Table 3. Effect of genotyping cost on the maximum efficiency and optimum number of training set, accuracy and genetic gain.

Gc	AGSEopt	NpOpt	CGopt	TDCopt	DBopt	EEmax
50	0.63	500	0.0053	70.86	1100.09	16.53
100	0.72	1000	0.0061	96.81	1241.70	13.83
150	0.72	1000	0.0061	112.18	1226.33	11.93
200	0.72	1000	0.0061	127.55	1210.97	10.49
250	0.72	1000	0.0061	142.91	1195.60	9.37
300	0.72	1000	0.0061	158.28	1180.24	8.46
350	0.72	1000	0.0061	173.64	1164.87	7.71
400	0.72	1000	0.0061	189.01	1149.50	7.08

G_c: genotyping cost; N_pOpt: optimum number of individuals in the training set; AGSE_opt: optimum accuracy of genomic selection; EE_max: maximum economic efficiency; CG_opt: optimum cumulative genetic gain of continuous selection per dairy cow; TDC_opt: optimum cumulative discounted cost of continuous selection per dairy cow (US$); DB_opt: discounted benefit which leads to maximum economic efficiency (US$).

The effect of heritability on maximum economic efficiency and optimal number of individuals in the training set, accuracy and genetic gain, discounted benefit and total discounted cost of simulated programme per dairy cattle for milk production is shown in Table 4. Higher levels of h² as associated with a slight growth in optimal AGSE. Hence, by doubling the value of heritability, the optimum accuracy of breeding evaluations in sires of training set and the optimum accuracies of genomic evaluations increased about 0.083 and 0.01, respectively. Because of indirect and small effect of heritability on accuracy of genomic selection, genetic gain increment was negligible. However, increasing the heritability from 0.18 to 0.36 did not change the optimal number of individuals in the training set. A considerable increase in maximum economic efficiency (about 2.23) was observed as heritability increased. However, the results implied that the optimal structure of genomic evaluations was almost robust to the alteration of heritability.

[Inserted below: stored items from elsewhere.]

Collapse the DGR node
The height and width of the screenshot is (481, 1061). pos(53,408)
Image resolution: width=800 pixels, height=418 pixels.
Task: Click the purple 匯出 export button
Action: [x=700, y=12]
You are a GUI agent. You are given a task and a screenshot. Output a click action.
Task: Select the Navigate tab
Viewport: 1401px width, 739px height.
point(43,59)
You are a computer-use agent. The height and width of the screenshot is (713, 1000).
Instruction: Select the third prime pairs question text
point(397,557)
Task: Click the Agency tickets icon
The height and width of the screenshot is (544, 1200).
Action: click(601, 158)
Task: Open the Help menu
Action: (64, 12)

Table 4. Effect of heritability on the maximum economic efficiency and optimal number of training set, accuracy and genetic gain.

h^2	rs	AGSEopt	NpOpt	CGopt	TDCopt	DBopt	Emax
0.18	0.825	0.71	1000	0.0060	96.81	120.96	13.49
0.21	0.847	0.71	1000	0.0060	96.81	122.03	13.60
0.24	0.865	0.71	1000	0.0060	96.81	122.93	13.70
0.27	0.879	0.71	1000	0.0030	62.12	287.96	15.63
0.30	0.890	0.72	1000	0.0030	62.12	289.94	15.67
0.33	0.900	0.72	1000	0.0030	62.12	291.74	15.69
0.36	0.908	0.72	1000	0.0030	62.12	293.38	15.72

r_s: the accuracy of breeding values in sires of training set; N_pOpt: optimum number of individuals in training set; AGSE_opt: optimum accuracy of genomic selection; EE_max: maximum economic efficiency; CG_opt: optimum cumulative genetic gain of continuous selection per dairy cow; TDC_opt: cumulative discounted cost of continuous selection perdairy cow (US$); DB_opt: discounted benefit which leads to maximum economic efficiency (US$).

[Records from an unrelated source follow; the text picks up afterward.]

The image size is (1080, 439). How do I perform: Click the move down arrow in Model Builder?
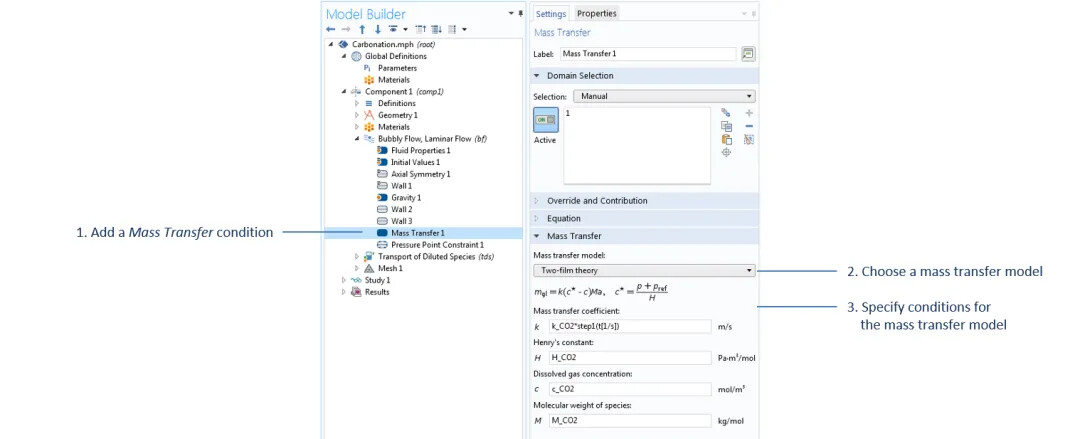(377, 29)
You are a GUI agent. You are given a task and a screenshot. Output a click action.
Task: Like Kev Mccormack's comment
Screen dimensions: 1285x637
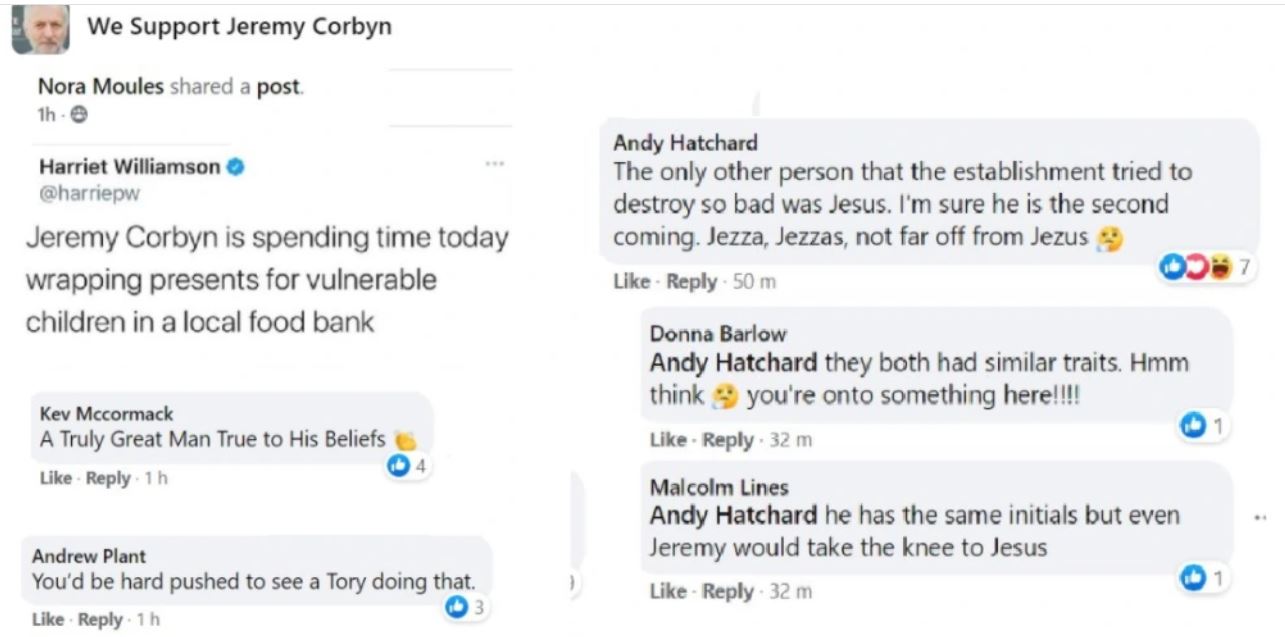[55, 478]
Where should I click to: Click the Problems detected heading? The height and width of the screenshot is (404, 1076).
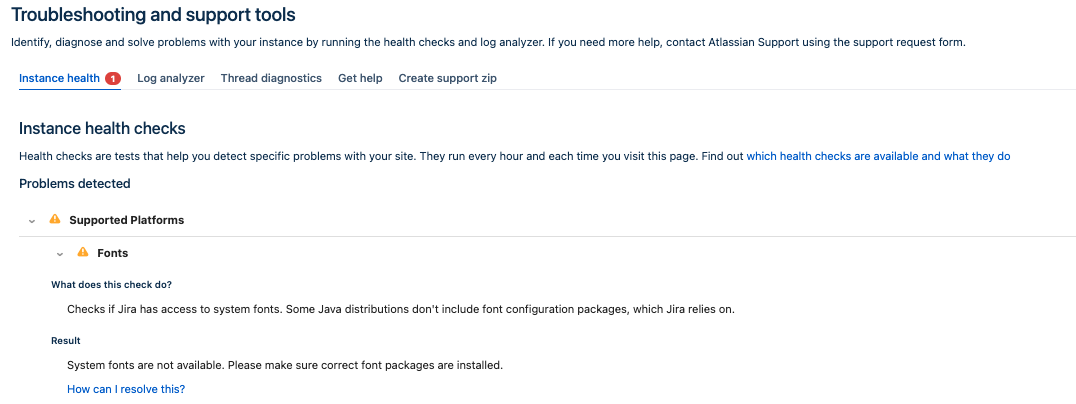(74, 183)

Joezy-Shekalgorabi et al. (2010) estimated the maximum economic efficiency of a progeny test programme in Iran, and the corresponding level of test capacity and number of daughters per progeny testing bull. The maximum efficiency was 2.61 and achieved by using a test capacity of 10% and 141 daughters per progeny testing bull. The maximum efficiency from progeny testing programme was much less than the estimated economic efficiencies in the present study, which demonstrates the necessity of replacing progeny testing programme with an optimised genomic selection programme.

Conclusions

The results of this study showed that achieving higher accuracies by increasing the size of training set would not necessarily led to the maximum economic efficiency. The optimal value of genomic selections accuracy and the corresponding number of animals in the training set should be estimated according to economic and breeding situation of target population. In Iran’s condition, the optimal accuracy of genomic selection was about 0.63 which would be achieved by allocating 1000 individuals in the training set. The cost of genotyping had a little effect on the optimal accuracy and the size of training set. Variation of heritability did not affect the optimal accuracy and the size of training set, while this factor increased the economic efficiency.

Disclosure statement

The authors report no conflicts of interest. The authors alone are responsible for the content and writing of this article.